:: Kaynak Metin ::

──────

Baharında herkes çiçek açar. Seni sevdim diye mübarektir her sonbahar.
Gül tutmaya layık eller, sonbahara ev açan gönüller, ayaklarının altına serdiği renklerle çoğalan şükürler ve işte o muazzam sonbahar. Muhakkak ki yağmurun da bunda payı var. Yaprakların hafızasını silen de onlar. Hanımeli gibi bakan kalenin ucundan ayrılıp, dağları aşan imbatları ateşe verip, kalemin gölgesine bırakılmış sarı yapraklı defterleri fethetmek için bugün yağmurlu günün tam vaktidir dedim.
Erzurum'lu Emrah
“Aşk bir sarp kale
Ya alınır ya alınmaz” derken bir aşkın mevsiminde muzaffer olma ihtimalinin düşünü kurarken, kazanmak veya kaybetmekten bahsediyor olamaz diye içimden geçirdim. İhtimalin heyecanıyla yetinen, her daim yüreği zafere hazırlanan düşlerin güzelliğini seviyor olmalı. Büyük bir ihtimalle kaybedeceğimiz bir dünyada, bir yerlerde uyumaktan vazgeçmese bile, düşlerinde kızıla boyanmış aşkın ona verdiği yetkiyle yaşıyor olduğunu bilmek güzeldir. Kalbimin başını döndüren sarı ve kızıl yapraklara içim geçti. Şimdi aklıma Şeyh Galip’in sözü geldi. “Aşk ateşten bir denizi mumdan bir gemiyle geçmektir.” derken belki de kast ettiği, hayatın içinde aşkla bir gülümseme, yitirilmiş yüzümüze terennüm etmektir. Ahmet Hamdi Tanpınar: “ Aşk, hayatın içimizde gülümseyen yüzüdür.” diyor Huzur romanında…
İnsanın içinde ne varsa eksik, yüzüne yansıyan da odur. En insan tarafımız aşk olduğu gerçeğini hüzzam makamı sonbahara mı sormalıyım? Hummalı baharı sıradan, cılız bir kalp atışıyla ve dahası kaç maske altında uğurladık saydın mı? diye soran çimlerin de kafası karla karışık olmalı. Herkesin kör ve sağır olduğu bir çağda seni duyan var öyle mi!? İsmet Özel’in deyişiyle: “Aşklarımız ve inançlarımız işgal altında.” Düşlerin gülümseyen, gülümseten tarafına denk düşen bahara söylenmesi gerekenleri söylerken tüm işgallere karşı koymanın tek yolu aşktır en nihayetinde.

──────

:: Gösterilen Malzeme ::

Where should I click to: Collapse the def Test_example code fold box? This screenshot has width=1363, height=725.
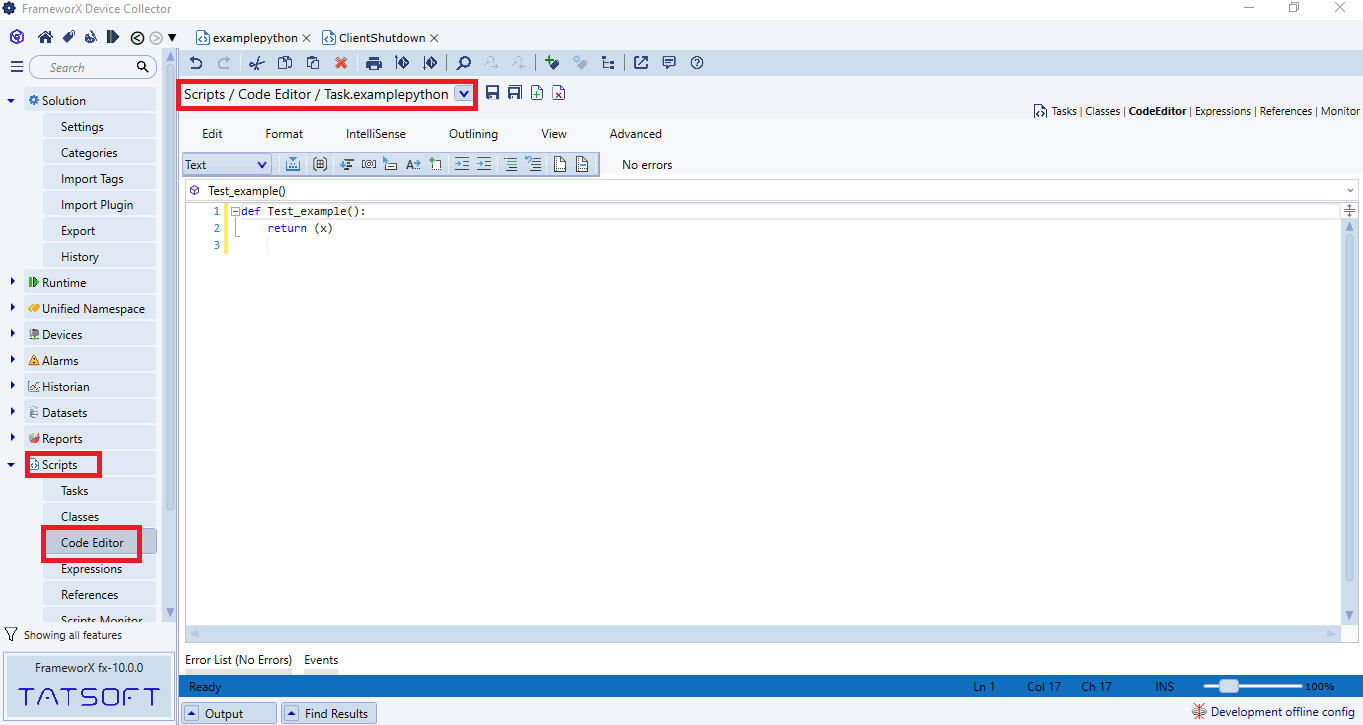235,212
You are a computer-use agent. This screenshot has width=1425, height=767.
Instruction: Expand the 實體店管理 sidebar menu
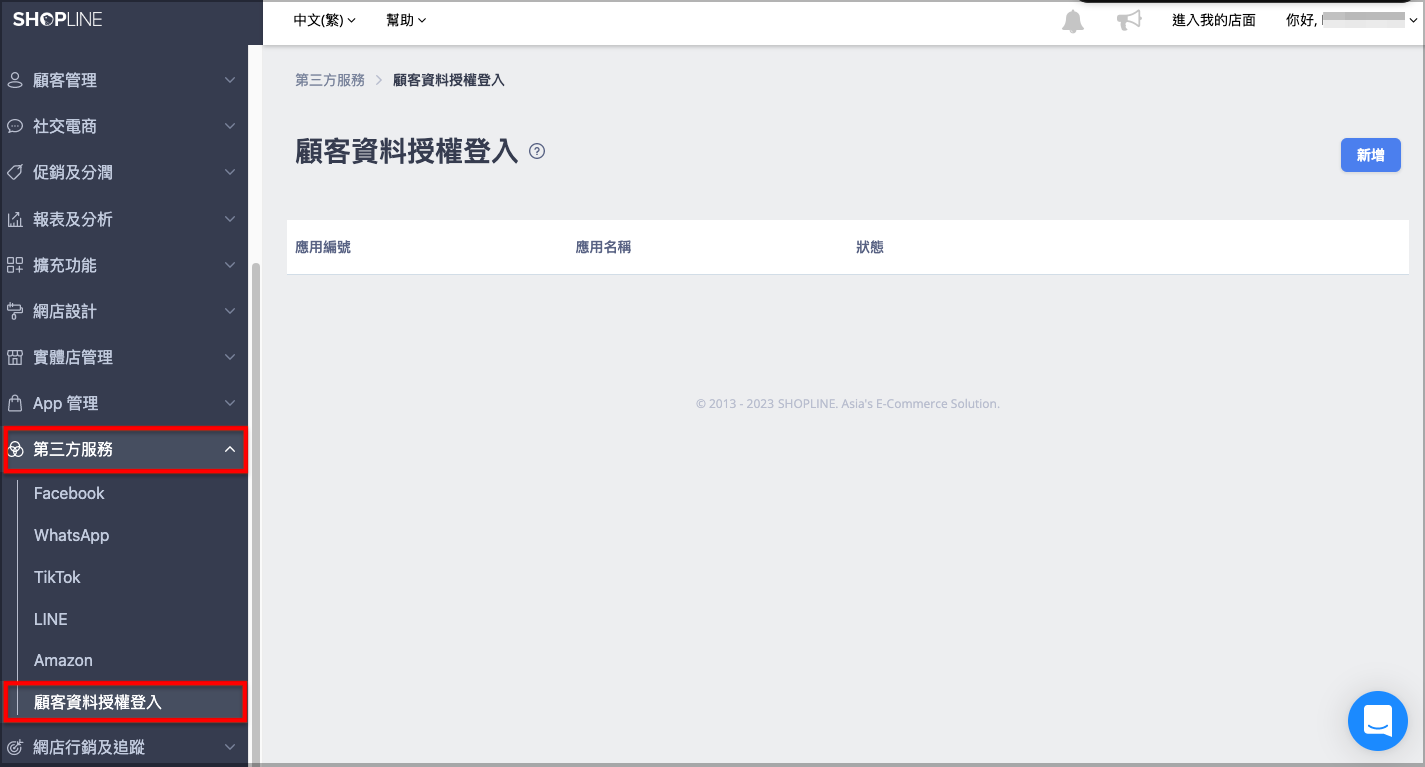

──────

:: Görev Listesi ::
**A)** Sonbahar ve aşk yazısında "Gül tutmaya layık" ifadesinden "tam vaktidir dedim." ifadesine kadar uzanan bölümü, "imbatları" yerine "rüzgârları" koyarak yeniden yazın.
**B)** Sonbahar ve aşk yazısında sözlerine yer verilen kişilerin adlarını sıralayın.
Gösterilen malzeme, kaynak metinden bağımsız ayrı bir içeriktir.

:: Görev Yanıtları ::
**A)**
Gül tutmaya layık eller, sonbahara ev açan gönüller, ayaklarının altına serdiği renklerle çoğalan şükürler ve işte o muazzam sonbahar. Muhakkak ki yağmurun da bunda payı var. Yaprakların hafızasını silen de onlar. Hanımeli gibi bakan kalenin ucundan ayrılıp, dağları aşan rüzgârları ateşe verip, kalemin gölgesine bırakılmış sarı yapraklı defterleri fethetmek için bugün yağmurlu günün tam vaktidir dedim.

**B)** Erzurum'lu Emrah, Şeyh Galip, Ahmet Hamdi Tanpınar, İsmet Özel